**Short exercise**:
Copy out, character for character, only the part of the listing below that runs from the line containing "You are a computer-use agent. This" down to the line containing "I will pos(159,28).", including both of those lines.

Item-finding records
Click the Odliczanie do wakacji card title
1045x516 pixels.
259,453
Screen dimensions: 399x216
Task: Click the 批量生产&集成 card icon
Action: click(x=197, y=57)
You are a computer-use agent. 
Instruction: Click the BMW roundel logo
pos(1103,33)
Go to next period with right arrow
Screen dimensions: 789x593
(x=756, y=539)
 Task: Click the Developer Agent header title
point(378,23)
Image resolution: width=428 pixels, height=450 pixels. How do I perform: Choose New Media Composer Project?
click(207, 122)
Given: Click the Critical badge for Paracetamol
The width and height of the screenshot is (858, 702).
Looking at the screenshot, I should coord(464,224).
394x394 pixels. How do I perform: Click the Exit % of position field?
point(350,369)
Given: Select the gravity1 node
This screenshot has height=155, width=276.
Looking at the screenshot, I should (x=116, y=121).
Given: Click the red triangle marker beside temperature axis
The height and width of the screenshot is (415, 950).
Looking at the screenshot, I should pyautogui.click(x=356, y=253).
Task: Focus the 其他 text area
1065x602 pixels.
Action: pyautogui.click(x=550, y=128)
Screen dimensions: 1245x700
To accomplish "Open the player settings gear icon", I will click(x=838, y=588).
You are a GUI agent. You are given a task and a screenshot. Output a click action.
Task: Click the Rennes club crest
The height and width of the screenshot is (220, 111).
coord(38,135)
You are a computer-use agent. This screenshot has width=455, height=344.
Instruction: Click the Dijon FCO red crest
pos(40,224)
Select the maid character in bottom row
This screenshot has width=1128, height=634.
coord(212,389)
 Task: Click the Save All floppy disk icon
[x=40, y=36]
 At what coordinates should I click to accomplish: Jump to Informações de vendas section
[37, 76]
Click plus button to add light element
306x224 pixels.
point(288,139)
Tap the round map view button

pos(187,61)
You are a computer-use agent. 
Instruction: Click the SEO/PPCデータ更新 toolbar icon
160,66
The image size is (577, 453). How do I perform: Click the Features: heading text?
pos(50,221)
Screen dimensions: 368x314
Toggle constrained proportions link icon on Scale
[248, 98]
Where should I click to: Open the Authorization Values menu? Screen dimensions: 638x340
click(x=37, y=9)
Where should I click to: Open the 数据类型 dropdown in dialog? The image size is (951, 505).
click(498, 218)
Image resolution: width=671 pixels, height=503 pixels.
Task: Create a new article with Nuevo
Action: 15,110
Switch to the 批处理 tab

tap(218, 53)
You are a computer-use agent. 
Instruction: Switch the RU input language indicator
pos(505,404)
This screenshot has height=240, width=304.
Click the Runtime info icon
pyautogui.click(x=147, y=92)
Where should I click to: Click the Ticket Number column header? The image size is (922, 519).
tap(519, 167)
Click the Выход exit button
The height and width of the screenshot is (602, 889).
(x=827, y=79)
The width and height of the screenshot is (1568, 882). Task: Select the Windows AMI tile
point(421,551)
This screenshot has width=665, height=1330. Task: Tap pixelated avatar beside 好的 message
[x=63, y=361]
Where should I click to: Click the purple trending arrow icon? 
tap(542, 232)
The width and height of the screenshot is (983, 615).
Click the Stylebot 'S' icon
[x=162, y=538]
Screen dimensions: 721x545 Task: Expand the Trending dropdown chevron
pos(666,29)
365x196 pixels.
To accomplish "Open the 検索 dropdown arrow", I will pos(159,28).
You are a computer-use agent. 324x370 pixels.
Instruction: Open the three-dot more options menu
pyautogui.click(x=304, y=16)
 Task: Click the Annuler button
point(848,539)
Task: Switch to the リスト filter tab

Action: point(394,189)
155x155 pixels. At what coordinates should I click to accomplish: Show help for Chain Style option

**Result of the task**:
You are a computer-use agent. This screenshot has width=455, height=344.
Instruction: Click the Dijon FCO red crest
pos(40,224)
Select the maid character in bottom row
This screenshot has width=1128, height=634.
coord(212,389)
 Task: Click the Save All floppy disk icon
[x=40, y=36]
 At what coordinates should I click to accomplish: Jump to Informações de vendas section
[37, 76]
Click plus button to add light element
306x224 pixels.
point(288,139)
Tap the round map view button

pos(187,61)
You are a computer-use agent. 
Instruction: Click the SEO/PPCデータ更新 toolbar icon
160,66
The image size is (577, 453). How do I perform: Click the Features: heading text?
pos(50,221)
Screen dimensions: 368x314
Toggle constrained proportions link icon on Scale
[248, 98]
Where should I click to: Open the Authorization Values menu? Screen dimensions: 638x340
click(x=37, y=9)
Where should I click to: Open the 数据类型 dropdown in dialog? The image size is (951, 505).
click(498, 218)
Image resolution: width=671 pixels, height=503 pixels.
Task: Create a new article with Nuevo
Action: 15,110
Switch to the 批处理 tab

tap(218, 53)
You are a computer-use agent. 
Instruction: Switch the RU input language indicator
pos(505,404)
This screenshot has height=240, width=304.
Click the Runtime info icon
pyautogui.click(x=147, y=92)
Where should I click to: Click the Ticket Number column header? The image size is (922, 519).
tap(519, 167)
Click the Выход exit button
The height and width of the screenshot is (602, 889).
(x=827, y=79)
The width and height of the screenshot is (1568, 882). Task: Select the Windows AMI tile
point(421,551)
This screenshot has width=665, height=1330. Task: Tap pixelated avatar beside 好的 message
[x=63, y=361]
Where should I click to: Click the purple trending arrow icon? 
tap(542, 232)
The width and height of the screenshot is (983, 615).
Click the Stylebot 'S' icon
[x=162, y=538]
Screen dimensions: 721x545 Task: Expand the Trending dropdown chevron
pos(666,29)
365x196 pixels.
To accomplish "Open the 検索 dropdown arrow", I will pos(159,28).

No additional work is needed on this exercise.